Algerien amnestiert Tausende Islamisten

Die Islamische Heilsfront (FIS) könnte wieder zur politischen Partei werden. Die Vereinigungen der „Opfer des Terrorismus“ und die Minderheit der Berber stellen sich gegen eine Aussöhnung  ■   Aus Madrid Reiner Wandler

Algeriens Staatspräsident Abdelaziz Bouteflika versteht es, seine Politik medienwirksam zu verkaufen. Am späten Freitag nachmittag nutzte er die erste Auslandsreise seiner Amtszeit, um einen „Gnadenerlaß für Tausende von Islamisten“ am 5. Juli, dem algerischen Unabhängigkeitstag, anzukündigen. Die Teilamnestie sei ein erster Schritt, „um dem Land den Frieden zurückzugeben“, nachdem der bewaffnete Arm der verbotenen Islamischen Heilsfront (FIS), die Armee des Islamischen Heils (AIS), vor drei Wochen einen endgültigen Gewaltverzicht bekundete.

„Es gibt zwei Sorten von Kriminellen: Diejenigen, die sich eines Blutdelikts oder einer Vergewaltigung schuldig gemacht haben, und die Menschen, die aus Überzeugung den Terroristen als Kontaktstelle gedient, ihnen Unterkunft gewährt oder sie finanziell unterstützt haben“, erklärte Bouteflika. Gnade werde es nur für die zweite Gruppe geben. Nach Angaben der Algerischen Liga zur Verteidigung der Menschenrechte sitzen zwei Drittel der 30.000 algerischen Häftlinge wegen Delikten in Zusammenhang mit dem Islamismus hinter Gittern.

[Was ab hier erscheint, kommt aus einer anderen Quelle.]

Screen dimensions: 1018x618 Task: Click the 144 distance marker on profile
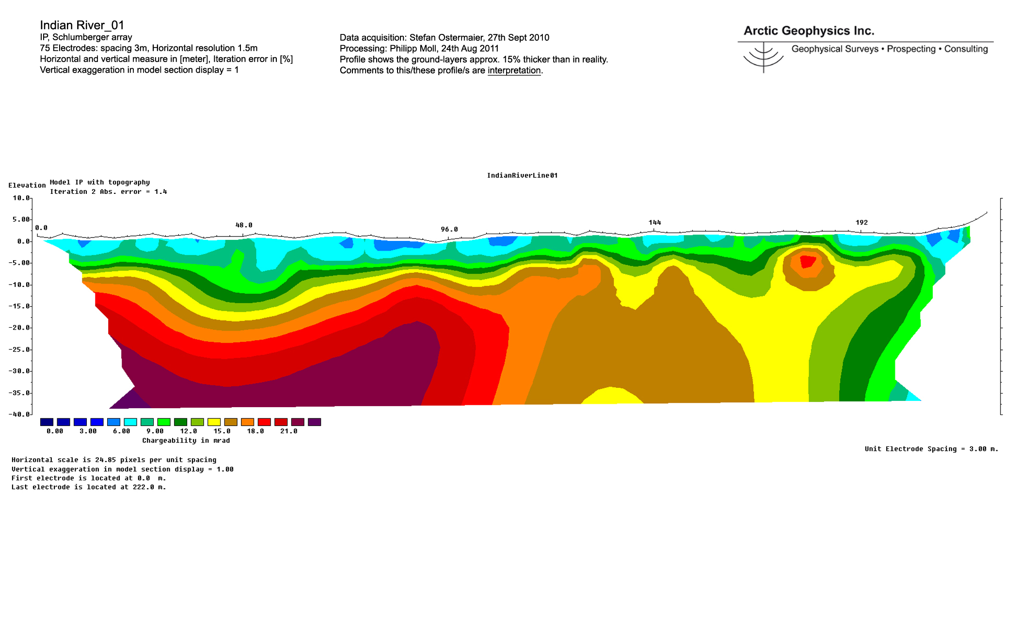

Bouteflika möchte noch weitergehen. In den nächsten Tagen wird die Regierung dem Parlament ein „Gesetz zur nationalen Aussöhnung“ vorlegen. Es soll die Lage der 5.000 bis 10.000 AIS-Kämpfern klären, die sich unter Bewachung der Armee in den Bergen befinden. Egal wie die Parlamentsabstimmung ausgeht, soll das Gesetz anschließend einer Volksabstimmung unterzogen werden.

„In wenigen Wochen werden wir wieder ganz normal auftreten können“, zeigen sich Kreise um die FIS-Führung zuversichtlich. Seit die AIS vor drei Wochen endgültig auf Gewalt verzichtete, wurde der historische FIS-Führer Abassi Madani aus der Wohnung seiner Mutter, wo er seit Herbst 1997 unter Hausarrest saß, in einen Regierungspalast überführt. Die Nummer zwei, der charismatische Prediger Ali Bendadj, könnte unter denen sein, die am Nationalfeiertag die Haftanstalten verlassen, hoffen die Islamisten.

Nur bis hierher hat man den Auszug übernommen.